- **What you have to do**
Find the line that contains "The width and height of the screenshot is (1372, 884)." in the entries below. Write out that line and all that follow it, unchanged and alone.

· · · · ·

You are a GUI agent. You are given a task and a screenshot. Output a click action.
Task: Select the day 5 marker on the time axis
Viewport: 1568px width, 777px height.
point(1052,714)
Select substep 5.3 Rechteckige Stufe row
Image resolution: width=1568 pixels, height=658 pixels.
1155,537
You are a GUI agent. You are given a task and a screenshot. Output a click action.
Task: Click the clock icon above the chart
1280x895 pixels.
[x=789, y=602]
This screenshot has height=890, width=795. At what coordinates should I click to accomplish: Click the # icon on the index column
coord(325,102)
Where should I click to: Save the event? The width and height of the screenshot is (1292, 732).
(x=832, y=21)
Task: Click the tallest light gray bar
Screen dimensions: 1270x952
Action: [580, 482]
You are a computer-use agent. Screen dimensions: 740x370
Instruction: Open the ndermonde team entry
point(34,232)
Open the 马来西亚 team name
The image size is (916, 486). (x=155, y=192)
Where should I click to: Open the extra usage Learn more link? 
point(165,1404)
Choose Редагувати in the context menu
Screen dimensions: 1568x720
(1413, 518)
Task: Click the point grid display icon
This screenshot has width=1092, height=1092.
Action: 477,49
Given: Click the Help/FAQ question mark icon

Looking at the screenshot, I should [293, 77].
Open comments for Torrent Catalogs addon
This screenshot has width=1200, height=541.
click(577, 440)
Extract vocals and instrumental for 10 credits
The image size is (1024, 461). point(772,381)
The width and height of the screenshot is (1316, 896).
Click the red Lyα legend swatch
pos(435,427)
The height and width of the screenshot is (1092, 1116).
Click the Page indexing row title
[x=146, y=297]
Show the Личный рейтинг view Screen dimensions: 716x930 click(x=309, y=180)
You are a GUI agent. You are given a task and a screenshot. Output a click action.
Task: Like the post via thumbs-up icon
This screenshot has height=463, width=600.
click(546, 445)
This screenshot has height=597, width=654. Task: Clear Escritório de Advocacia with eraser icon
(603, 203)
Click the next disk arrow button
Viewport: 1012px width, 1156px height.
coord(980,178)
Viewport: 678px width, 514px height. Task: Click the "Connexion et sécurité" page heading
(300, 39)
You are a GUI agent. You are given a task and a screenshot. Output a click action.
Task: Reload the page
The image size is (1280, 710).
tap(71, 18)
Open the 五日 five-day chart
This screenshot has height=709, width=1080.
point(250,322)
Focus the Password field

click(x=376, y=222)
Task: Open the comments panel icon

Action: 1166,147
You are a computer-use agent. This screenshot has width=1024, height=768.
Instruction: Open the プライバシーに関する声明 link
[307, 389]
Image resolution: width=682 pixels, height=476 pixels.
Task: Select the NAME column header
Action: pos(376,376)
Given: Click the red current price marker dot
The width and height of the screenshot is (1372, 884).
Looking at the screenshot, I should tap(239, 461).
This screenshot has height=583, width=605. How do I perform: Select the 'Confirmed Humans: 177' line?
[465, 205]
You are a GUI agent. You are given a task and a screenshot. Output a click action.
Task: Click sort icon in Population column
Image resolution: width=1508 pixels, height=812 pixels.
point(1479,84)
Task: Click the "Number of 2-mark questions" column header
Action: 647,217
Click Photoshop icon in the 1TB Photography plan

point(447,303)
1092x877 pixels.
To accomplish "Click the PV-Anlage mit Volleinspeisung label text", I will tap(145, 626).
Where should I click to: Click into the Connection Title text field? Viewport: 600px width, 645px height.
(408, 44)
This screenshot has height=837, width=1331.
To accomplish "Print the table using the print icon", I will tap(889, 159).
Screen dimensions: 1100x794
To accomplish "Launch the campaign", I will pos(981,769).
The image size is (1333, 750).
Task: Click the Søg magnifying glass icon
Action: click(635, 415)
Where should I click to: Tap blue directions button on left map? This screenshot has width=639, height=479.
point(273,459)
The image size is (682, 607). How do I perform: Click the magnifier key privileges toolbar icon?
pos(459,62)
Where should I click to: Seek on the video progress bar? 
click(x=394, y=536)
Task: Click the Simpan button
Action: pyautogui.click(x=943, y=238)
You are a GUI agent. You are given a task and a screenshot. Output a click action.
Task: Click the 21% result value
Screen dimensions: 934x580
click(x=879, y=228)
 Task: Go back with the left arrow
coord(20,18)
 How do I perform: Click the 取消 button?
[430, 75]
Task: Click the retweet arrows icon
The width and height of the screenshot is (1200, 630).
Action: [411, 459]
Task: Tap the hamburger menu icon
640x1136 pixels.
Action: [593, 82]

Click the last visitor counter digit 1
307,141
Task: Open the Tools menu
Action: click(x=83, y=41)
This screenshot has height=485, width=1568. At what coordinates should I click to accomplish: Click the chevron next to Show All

· · · · ·

- **Worked solution**
The width and height of the screenshot is (1372, 884).
Looking at the screenshot, I should tap(239, 461).
This screenshot has height=583, width=605. How do I perform: Select the 'Confirmed Humans: 177' line?
[465, 205]
You are a GUI agent. You are given a task and a screenshot. Output a click action.
Task: Click sort icon in Population column
Image resolution: width=1508 pixels, height=812 pixels.
point(1479,84)
Task: Click the "Number of 2-mark questions" column header
Action: 647,217
Click Photoshop icon in the 1TB Photography plan

point(447,303)
1092x877 pixels.
To accomplish "Click the PV-Anlage mit Volleinspeisung label text", I will tap(145, 626).
Where should I click to: Click into the Connection Title text field? Viewport: 600px width, 645px height.
(408, 44)
This screenshot has height=837, width=1331.
To accomplish "Print the table using the print icon", I will tap(889, 159).
Screen dimensions: 1100x794
To accomplish "Launch the campaign", I will pos(981,769).
The image size is (1333, 750).
Task: Click the Søg magnifying glass icon
Action: click(635, 415)
Where should I click to: Tap blue directions button on left map? This screenshot has width=639, height=479.
point(273,459)
The image size is (682, 607). How do I perform: Click the magnifier key privileges toolbar icon?
pos(459,62)
Where should I click to: Seek on the video progress bar? 
click(x=394, y=536)
Task: Click the Simpan button
Action: pyautogui.click(x=943, y=238)
You are a GUI agent. You are given a task and a screenshot. Output a click action.
Task: Click the 21% result value
Screen dimensions: 934x580
click(x=879, y=228)
 Task: Go back with the left arrow
coord(20,18)
 How do I perform: Click the 取消 button?
[430, 75]
Task: Click the retweet arrows icon
The width and height of the screenshot is (1200, 630).
Action: [411, 459]
Task: Tap the hamburger menu icon
640x1136 pixels.
Action: [593, 82]

Click the last visitor counter digit 1
307,141
Task: Open the Tools menu
Action: click(x=83, y=41)
This screenshot has height=485, width=1568. At what coordinates should I click to accomplish: Click the chevron next to Show All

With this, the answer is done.